Bernal’s ruling conflicts with a 2019 decision by U.S. District Judge Ursula Ungaro of Miami, who ordered a Florida clinic shut down after the FDA asserted that its purported stem cell therapies were scientifically unproven and illegal.
Ungaro’s decision was upheld last year by the 11th Circuit U.S. Court of Appeals, which found that the clinic’s claim of exemption from FDA regulation on grounds similar to those claimed by the California center, didn’t apply. “No reasonable fact-finder could disagree,” the three-judge appellate panel ruled.
As it happens, in its finding the appellate panel specifically rejected an earlier ruling by Bernal, in which he denied the FDA’s request for a preliminary injunction against the California center and set the case for trial. The appellate ruling isn’t binding precedent for federal courts outside the 11th Circuit, which covers parts of the Southeast.
The FDA’s lawsuits against the Florida clinic and the California center were almost identical and filed on the same day, May 9, 2018. In both cases, the agency asserted that the clinics were in effect purveying illegal drugs as defined by federal law.
The lawsuits were part of an agency effort to clamp down on the burgeoning trade in stem cell-related therapies. The California lawsuit named the center’s founders, Elliott Lander and Mark Berman, as defendants. Berman died in April
The California Stem Cell Treatment Center has operated clinics in Beverly Hills and Rancho Mirage, and provides treatment protocols and other assistance to other clinics around the country.

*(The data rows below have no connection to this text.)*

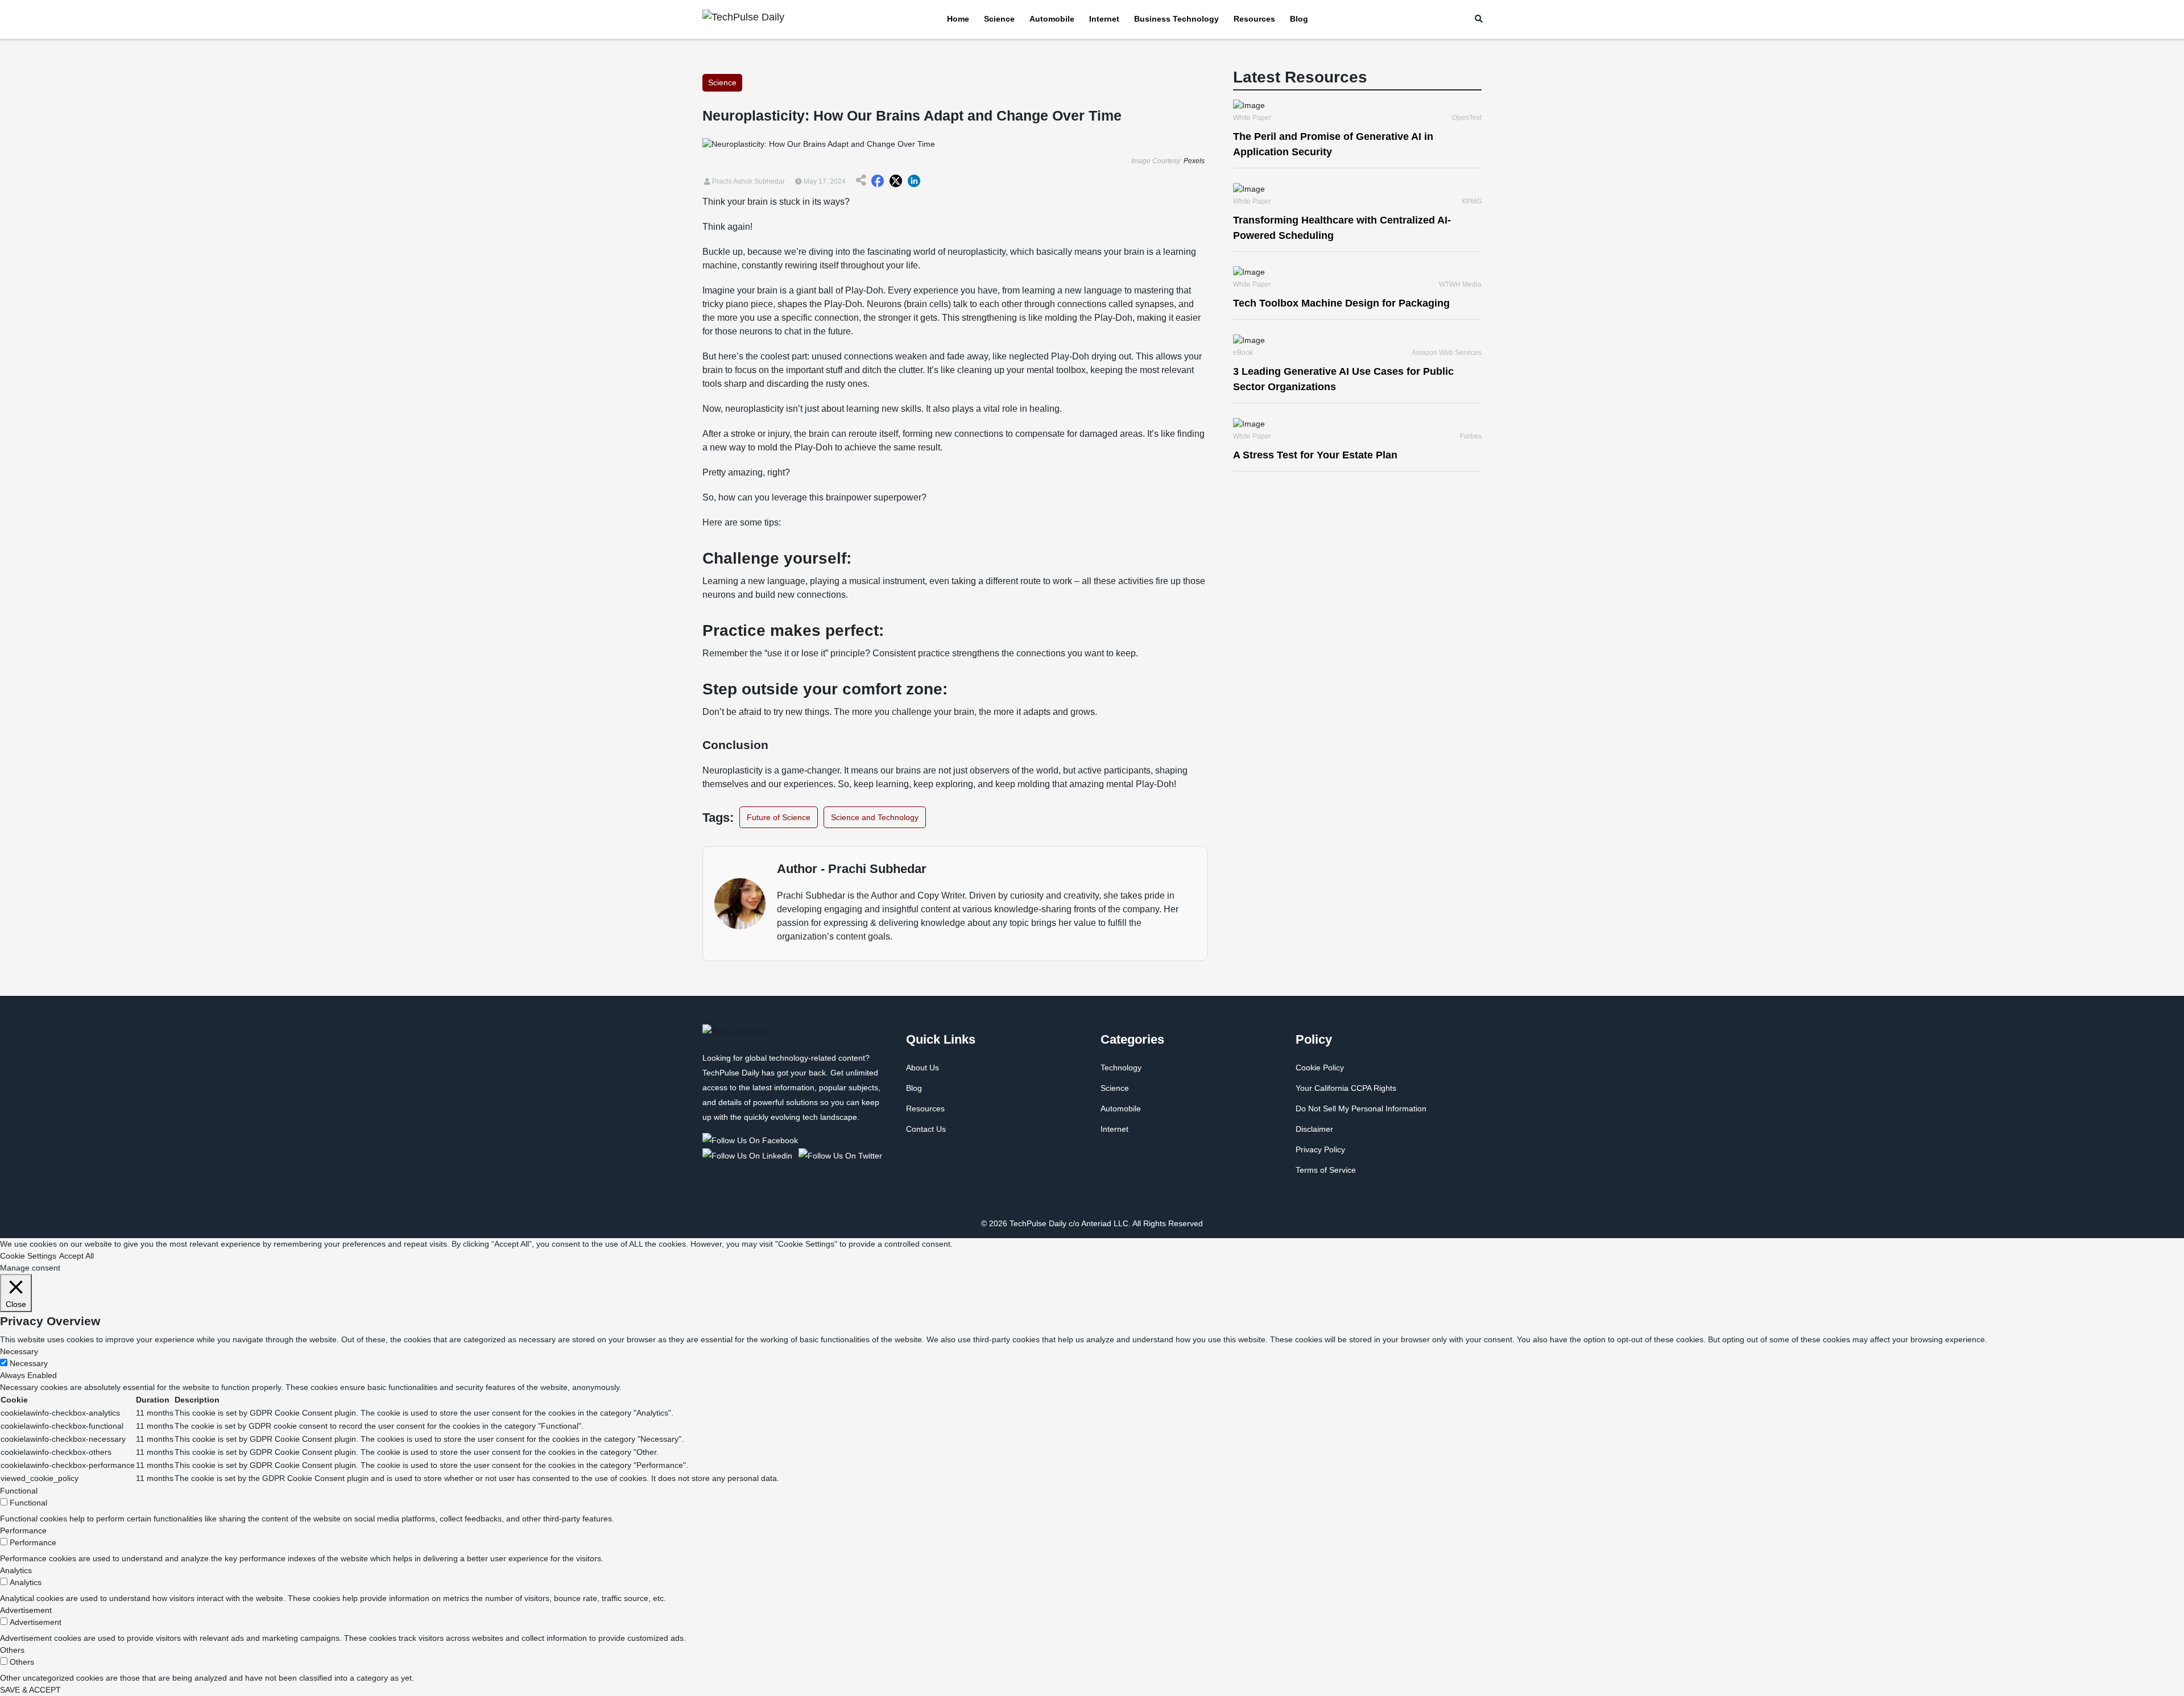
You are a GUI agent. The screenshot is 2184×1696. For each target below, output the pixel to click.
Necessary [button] (19, 1351)
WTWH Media (1460, 284)
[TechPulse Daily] (752, 1139)
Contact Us (926, 1129)
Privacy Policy (1320, 1149)
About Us (922, 1067)
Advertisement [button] (26, 1610)
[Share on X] (896, 181)
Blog (1299, 18)
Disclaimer (1314, 1129)
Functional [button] (19, 1490)
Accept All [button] (76, 1255)
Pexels (1194, 161)
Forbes (1471, 436)
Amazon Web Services (1447, 353)
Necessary (29, 1363)
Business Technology (1176, 18)
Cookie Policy (1320, 1067)
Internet (1104, 18)
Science (999, 18)
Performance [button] (23, 1530)
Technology (1121, 1067)
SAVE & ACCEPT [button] (30, 1689)
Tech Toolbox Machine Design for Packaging (1341, 303)
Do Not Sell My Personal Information (1361, 1108)
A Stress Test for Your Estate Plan (1315, 455)
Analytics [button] (16, 1570)
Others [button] (12, 1649)
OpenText (1467, 118)
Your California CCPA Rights (1346, 1088)
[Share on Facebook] (877, 181)
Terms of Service (1326, 1169)
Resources (1254, 18)
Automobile (1051, 18)
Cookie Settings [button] (28, 1255)
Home (958, 18)
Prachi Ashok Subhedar (747, 181)
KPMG (1472, 201)
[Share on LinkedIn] (914, 181)
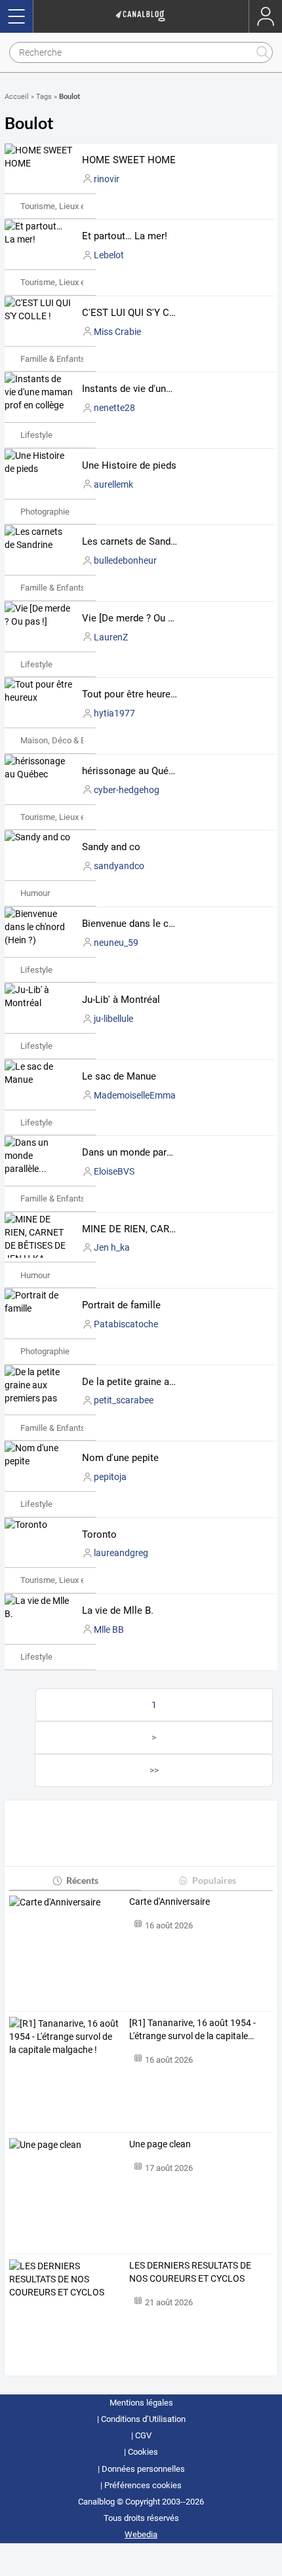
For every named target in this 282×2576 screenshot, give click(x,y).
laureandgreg (121, 1553)
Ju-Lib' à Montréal (121, 999)
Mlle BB (109, 1629)
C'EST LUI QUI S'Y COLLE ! (139, 313)
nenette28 (114, 407)
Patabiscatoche (126, 1324)
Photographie (45, 512)
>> (154, 1770)
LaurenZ (111, 637)
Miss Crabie (117, 331)
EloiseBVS (114, 1171)
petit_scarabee (123, 1400)
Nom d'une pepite (120, 1458)
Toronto (99, 1534)
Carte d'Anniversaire (169, 1901)
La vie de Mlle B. (117, 1610)
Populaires (214, 1880)
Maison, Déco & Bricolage (67, 740)
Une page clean (160, 2144)
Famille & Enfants (52, 359)
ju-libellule (113, 1018)
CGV (143, 2435)
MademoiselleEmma (135, 1095)
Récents (82, 1880)
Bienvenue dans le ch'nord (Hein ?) (157, 923)
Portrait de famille (121, 1305)
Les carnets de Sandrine (134, 541)
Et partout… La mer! (124, 236)
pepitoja (110, 1477)
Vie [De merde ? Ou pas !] (136, 618)
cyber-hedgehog (126, 790)
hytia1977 (114, 713)
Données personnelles (143, 2469)
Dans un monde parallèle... (140, 1152)
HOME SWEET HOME (129, 160)
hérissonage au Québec (133, 771)
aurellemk (113, 484)
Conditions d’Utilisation (143, 2419)
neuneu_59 (116, 942)
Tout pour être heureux (131, 694)
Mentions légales (141, 2403)
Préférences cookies (143, 2485)
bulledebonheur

In its Florida and California lawsuits, the FDA targeted a widespread practice utilized by both clinics in which fat cells are extracted from a customer by liposuction. The extraction is treated to produce a fluid purportedly rich in stem cells known as a “stromal vascular fraction” or SVF, which is injected back into the same subject.
Both sets of defendants asserted in their defense that their activities qualified for exceptions from FDA drug regulations afforded to surgical procedures involving the use of a patient’s own tissues as well as the use of “minimally manipulated” tissues. The agency’s position is that the fat extractions are so heavily treated before the reinjections that the treatments fall outside those exceptions.
In his ruling, Bernal drew extensively and verbatim from California Stem Cell Treatment Center’s proposed findings of facts and scarcely at all from the FDA’s proposal. His ruling incorporated several scientific errors, according to Knoepfler.
For example, Bernal accepted the center’s assertion that “unlike manufactured drugs, the SVF Surgical Procedure does not create any cellular or tissue-based product that did not previously exist within the patient.”
In fact, Knoepler says, “there is no equivalent of SVF already in the body.”